### WHAT THE EXERCISE ASKS:
Search the data for "color". Return each matching line.

[Collected data]
==============================

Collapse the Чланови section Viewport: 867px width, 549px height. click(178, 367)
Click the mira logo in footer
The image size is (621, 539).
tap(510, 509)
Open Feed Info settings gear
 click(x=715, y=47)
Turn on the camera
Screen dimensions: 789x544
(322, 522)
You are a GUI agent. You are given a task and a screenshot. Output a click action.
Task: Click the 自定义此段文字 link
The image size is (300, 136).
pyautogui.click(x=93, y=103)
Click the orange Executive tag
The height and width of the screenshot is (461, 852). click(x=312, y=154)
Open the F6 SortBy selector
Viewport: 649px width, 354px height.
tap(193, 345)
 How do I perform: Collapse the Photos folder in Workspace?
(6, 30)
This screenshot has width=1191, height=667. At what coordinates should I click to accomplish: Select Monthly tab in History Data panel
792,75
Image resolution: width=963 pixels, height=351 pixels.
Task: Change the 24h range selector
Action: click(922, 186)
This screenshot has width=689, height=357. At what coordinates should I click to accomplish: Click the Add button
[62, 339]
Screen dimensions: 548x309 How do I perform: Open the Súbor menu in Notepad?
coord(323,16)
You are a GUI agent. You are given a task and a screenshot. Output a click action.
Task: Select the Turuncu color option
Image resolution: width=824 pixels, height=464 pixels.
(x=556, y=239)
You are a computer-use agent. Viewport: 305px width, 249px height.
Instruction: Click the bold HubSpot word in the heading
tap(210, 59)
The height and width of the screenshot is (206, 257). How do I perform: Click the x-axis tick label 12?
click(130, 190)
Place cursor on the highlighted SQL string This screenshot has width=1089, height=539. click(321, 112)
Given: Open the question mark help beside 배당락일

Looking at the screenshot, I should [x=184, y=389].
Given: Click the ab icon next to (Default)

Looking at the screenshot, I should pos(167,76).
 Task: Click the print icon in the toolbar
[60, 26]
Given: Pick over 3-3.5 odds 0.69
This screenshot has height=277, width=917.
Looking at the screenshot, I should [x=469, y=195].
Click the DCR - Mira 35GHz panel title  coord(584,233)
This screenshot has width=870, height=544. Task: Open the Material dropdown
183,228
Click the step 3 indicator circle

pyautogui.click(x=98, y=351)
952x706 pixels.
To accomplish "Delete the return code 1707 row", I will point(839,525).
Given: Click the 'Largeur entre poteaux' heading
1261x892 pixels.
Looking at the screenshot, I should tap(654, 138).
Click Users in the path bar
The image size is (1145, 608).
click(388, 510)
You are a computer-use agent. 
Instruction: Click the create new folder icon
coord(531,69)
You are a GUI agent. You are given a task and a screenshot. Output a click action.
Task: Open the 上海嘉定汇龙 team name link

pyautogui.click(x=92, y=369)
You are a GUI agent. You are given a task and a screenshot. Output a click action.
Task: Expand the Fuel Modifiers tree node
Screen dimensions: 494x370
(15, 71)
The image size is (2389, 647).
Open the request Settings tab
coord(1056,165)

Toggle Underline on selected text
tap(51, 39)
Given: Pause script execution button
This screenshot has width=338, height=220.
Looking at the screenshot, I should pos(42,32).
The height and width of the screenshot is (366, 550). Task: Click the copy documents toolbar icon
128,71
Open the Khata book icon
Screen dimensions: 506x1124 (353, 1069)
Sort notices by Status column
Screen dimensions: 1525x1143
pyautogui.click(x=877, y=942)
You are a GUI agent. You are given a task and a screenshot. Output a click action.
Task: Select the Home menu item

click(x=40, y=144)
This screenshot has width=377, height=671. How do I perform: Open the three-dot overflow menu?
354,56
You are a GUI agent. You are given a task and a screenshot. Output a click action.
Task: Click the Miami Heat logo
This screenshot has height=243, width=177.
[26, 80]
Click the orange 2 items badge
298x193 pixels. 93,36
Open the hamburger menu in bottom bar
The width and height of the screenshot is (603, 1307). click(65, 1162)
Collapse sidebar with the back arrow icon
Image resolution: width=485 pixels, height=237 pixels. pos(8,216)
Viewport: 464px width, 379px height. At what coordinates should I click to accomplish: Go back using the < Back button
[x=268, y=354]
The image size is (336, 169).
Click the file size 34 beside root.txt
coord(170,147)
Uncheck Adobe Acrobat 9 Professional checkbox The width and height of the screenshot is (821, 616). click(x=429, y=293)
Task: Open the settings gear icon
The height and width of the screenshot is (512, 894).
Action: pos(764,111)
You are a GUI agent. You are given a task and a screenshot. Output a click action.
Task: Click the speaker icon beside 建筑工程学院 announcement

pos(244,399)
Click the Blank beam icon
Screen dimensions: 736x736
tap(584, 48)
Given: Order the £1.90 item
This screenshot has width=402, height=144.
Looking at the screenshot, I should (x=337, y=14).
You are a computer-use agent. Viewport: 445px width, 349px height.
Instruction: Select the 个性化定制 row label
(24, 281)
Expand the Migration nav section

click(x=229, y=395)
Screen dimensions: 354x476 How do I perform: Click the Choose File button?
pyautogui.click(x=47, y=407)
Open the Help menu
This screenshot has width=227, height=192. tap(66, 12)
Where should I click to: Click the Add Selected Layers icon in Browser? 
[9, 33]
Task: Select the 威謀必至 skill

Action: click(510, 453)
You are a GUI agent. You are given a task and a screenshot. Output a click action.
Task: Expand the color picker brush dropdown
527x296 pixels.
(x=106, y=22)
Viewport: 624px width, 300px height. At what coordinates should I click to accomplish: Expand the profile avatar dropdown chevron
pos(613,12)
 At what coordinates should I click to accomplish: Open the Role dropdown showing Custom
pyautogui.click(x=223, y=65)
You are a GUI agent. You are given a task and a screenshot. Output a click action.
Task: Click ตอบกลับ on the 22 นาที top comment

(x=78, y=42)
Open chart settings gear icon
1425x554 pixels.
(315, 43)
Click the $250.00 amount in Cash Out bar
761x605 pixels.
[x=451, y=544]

==============================

### WRITTEN ANSWER:
Task: Select the Turuncu color option
Task: Expand the color picker brush dropdown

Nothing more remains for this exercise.